• [PROBLEM TO SOLVE]: Using the entries below, write out the line with "Select Flexio_Pwm_Ip_Example_S32K396 in", the line with "Task: Tap the blue verified badge", and every line in between, exactly as each is written.

..............................

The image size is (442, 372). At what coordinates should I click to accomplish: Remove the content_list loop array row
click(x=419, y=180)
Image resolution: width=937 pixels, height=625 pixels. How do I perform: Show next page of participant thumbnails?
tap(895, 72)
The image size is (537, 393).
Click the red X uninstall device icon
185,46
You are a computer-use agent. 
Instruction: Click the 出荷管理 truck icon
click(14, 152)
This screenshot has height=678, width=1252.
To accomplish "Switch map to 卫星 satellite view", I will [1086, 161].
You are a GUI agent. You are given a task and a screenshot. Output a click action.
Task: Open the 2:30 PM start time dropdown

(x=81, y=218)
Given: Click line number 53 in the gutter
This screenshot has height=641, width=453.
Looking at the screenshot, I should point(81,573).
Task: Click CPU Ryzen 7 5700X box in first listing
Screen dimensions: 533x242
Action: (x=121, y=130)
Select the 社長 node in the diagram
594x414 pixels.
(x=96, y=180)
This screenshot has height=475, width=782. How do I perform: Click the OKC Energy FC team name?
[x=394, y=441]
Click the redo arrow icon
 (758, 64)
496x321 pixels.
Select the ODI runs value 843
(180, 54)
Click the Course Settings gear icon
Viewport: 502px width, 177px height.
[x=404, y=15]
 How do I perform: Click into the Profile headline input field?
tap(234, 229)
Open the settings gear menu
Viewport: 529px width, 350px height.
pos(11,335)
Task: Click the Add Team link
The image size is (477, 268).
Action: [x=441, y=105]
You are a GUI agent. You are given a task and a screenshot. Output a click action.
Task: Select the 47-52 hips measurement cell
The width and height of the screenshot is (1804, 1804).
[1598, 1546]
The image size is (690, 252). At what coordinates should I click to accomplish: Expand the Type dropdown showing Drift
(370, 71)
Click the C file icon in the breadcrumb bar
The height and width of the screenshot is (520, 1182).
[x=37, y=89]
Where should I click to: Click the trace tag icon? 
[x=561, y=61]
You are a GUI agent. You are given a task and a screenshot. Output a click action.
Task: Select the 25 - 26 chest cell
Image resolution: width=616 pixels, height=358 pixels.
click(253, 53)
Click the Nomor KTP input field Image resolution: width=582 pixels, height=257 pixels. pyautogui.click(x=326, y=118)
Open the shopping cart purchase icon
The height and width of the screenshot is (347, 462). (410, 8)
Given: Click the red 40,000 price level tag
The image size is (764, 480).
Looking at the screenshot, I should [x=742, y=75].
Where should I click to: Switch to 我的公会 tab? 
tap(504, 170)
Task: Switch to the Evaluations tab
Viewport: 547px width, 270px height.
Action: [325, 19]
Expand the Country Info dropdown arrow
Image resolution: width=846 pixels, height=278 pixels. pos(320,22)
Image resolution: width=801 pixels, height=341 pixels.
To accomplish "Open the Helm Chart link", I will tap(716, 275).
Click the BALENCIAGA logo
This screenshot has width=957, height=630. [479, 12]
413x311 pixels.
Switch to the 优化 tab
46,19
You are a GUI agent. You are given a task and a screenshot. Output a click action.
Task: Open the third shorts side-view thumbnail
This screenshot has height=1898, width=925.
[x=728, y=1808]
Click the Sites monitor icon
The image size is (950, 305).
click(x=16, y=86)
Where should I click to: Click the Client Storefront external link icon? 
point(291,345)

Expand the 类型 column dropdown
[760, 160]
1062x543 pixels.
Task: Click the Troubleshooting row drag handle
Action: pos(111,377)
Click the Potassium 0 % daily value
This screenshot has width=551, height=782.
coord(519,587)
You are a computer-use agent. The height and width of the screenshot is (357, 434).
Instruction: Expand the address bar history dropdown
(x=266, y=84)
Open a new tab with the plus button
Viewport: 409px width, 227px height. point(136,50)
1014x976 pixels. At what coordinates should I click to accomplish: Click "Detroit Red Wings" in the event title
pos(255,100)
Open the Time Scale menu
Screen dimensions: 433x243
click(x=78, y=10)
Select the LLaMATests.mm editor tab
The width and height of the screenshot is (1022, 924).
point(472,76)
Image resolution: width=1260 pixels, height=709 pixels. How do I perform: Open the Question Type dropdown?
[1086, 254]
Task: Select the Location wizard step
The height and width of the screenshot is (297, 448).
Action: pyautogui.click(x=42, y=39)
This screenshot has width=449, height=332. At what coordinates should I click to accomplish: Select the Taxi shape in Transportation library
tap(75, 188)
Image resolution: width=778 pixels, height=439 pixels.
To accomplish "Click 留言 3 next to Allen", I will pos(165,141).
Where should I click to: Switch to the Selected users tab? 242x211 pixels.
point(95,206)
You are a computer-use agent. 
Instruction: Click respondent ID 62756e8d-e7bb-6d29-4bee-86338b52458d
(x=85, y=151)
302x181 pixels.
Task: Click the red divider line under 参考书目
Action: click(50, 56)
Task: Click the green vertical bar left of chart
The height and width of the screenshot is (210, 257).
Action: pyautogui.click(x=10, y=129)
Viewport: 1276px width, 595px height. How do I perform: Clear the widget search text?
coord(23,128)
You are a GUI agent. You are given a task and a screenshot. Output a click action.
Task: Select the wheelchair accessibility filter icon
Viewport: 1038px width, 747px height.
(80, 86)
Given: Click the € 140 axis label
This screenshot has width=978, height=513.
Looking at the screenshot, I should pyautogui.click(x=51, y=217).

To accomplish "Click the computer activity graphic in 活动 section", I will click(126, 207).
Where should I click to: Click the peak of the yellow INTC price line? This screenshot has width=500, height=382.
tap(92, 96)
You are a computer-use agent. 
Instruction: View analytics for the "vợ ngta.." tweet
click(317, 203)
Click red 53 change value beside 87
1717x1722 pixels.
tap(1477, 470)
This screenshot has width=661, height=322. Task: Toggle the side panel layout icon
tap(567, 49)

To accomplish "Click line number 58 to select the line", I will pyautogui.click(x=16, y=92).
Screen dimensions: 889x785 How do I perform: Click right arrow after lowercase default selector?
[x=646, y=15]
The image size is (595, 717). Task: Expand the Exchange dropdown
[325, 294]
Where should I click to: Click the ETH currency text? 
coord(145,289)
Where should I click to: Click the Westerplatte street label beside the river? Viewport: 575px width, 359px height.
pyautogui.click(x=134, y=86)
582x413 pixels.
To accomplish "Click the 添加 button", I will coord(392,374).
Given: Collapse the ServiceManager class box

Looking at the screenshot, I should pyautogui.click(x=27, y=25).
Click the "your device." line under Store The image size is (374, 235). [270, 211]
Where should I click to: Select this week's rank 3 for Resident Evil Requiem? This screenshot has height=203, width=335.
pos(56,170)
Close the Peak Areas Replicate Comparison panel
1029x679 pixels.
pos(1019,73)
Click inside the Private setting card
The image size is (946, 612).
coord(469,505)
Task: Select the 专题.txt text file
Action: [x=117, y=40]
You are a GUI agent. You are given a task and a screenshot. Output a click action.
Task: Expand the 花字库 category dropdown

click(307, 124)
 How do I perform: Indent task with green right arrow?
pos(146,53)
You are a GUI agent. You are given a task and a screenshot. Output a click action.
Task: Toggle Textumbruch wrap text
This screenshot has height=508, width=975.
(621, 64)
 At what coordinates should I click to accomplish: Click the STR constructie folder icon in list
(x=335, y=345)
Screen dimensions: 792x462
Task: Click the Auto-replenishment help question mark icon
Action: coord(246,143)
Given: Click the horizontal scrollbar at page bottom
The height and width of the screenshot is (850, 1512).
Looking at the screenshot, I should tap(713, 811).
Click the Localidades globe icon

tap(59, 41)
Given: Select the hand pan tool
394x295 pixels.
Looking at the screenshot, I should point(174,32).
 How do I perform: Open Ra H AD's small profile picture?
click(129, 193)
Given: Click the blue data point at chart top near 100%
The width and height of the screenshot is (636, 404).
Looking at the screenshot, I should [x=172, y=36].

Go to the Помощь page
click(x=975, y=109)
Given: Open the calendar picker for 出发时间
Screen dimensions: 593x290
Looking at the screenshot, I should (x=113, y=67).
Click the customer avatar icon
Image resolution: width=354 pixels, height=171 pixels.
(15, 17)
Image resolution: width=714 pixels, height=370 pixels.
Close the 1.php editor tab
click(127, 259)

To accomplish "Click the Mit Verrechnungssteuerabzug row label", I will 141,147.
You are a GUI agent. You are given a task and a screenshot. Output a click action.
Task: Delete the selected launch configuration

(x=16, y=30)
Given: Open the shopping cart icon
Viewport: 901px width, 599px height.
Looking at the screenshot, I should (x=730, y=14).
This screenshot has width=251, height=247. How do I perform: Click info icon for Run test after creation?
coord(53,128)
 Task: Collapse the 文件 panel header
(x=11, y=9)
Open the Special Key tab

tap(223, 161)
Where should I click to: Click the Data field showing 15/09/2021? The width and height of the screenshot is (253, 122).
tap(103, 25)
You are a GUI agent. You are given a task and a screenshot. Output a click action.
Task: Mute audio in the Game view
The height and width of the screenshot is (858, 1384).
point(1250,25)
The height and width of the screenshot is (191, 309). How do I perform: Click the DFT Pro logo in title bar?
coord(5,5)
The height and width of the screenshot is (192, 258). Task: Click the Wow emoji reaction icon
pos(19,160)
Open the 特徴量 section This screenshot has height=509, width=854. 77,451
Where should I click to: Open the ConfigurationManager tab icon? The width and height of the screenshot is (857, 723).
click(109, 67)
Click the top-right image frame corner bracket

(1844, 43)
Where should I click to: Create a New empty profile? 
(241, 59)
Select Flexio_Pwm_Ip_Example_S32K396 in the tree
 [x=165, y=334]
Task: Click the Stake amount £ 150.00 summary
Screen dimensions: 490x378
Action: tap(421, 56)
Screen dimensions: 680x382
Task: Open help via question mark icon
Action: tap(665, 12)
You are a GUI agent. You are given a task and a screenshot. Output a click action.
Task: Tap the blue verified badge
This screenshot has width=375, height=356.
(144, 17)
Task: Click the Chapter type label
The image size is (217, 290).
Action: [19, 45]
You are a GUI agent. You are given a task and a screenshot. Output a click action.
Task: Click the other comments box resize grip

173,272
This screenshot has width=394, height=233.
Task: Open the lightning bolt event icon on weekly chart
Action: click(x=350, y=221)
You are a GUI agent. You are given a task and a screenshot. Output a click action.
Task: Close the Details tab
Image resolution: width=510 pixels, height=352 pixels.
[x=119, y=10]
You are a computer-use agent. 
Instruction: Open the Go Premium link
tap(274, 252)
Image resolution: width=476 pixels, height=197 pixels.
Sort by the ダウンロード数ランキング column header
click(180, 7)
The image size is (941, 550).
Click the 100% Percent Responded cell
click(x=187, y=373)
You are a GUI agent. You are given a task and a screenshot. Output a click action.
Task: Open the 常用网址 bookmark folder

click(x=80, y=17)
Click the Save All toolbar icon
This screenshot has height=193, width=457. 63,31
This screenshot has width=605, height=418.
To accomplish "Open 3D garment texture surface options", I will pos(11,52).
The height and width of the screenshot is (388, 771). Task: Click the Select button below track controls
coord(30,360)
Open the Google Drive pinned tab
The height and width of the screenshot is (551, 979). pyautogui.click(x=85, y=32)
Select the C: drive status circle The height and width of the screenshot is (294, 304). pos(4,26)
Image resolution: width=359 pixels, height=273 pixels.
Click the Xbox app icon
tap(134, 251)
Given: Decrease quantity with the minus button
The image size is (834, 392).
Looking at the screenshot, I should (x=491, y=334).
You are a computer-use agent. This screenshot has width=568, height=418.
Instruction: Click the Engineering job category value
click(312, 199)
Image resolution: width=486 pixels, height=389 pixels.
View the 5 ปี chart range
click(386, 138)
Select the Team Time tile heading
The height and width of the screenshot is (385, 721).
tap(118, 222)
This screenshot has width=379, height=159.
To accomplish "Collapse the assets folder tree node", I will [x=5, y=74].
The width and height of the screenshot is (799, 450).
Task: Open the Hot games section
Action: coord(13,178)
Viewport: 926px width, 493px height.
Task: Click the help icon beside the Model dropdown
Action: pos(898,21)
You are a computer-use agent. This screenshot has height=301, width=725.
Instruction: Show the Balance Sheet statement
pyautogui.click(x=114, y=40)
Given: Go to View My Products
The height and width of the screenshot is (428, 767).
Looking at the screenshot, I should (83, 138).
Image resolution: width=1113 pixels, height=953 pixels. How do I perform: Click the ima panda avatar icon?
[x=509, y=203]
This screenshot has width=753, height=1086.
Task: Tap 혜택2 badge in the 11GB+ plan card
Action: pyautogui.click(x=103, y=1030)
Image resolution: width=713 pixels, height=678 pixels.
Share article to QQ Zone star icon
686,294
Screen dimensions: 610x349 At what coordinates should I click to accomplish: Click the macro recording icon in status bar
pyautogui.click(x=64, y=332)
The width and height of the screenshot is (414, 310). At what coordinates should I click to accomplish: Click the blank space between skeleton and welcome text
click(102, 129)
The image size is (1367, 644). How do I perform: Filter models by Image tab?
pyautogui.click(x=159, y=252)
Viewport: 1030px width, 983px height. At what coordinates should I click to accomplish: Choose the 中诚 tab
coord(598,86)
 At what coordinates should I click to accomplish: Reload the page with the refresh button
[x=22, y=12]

..............................

• [ANSWER TO THIS TASK]:
Select Flexio_Pwm_Ip_Example_S32K396 in the tree
 [x=165, y=334]
Task: Click the Stake amount £ 150.00 summary
Screen dimensions: 490x378
Action: tap(421, 56)
Screen dimensions: 680x382
Task: Open help via question mark icon
Action: tap(665, 12)
You are a GUI agent. You are given a task and a screenshot. Output a click action.
Task: Tap the blue verified badge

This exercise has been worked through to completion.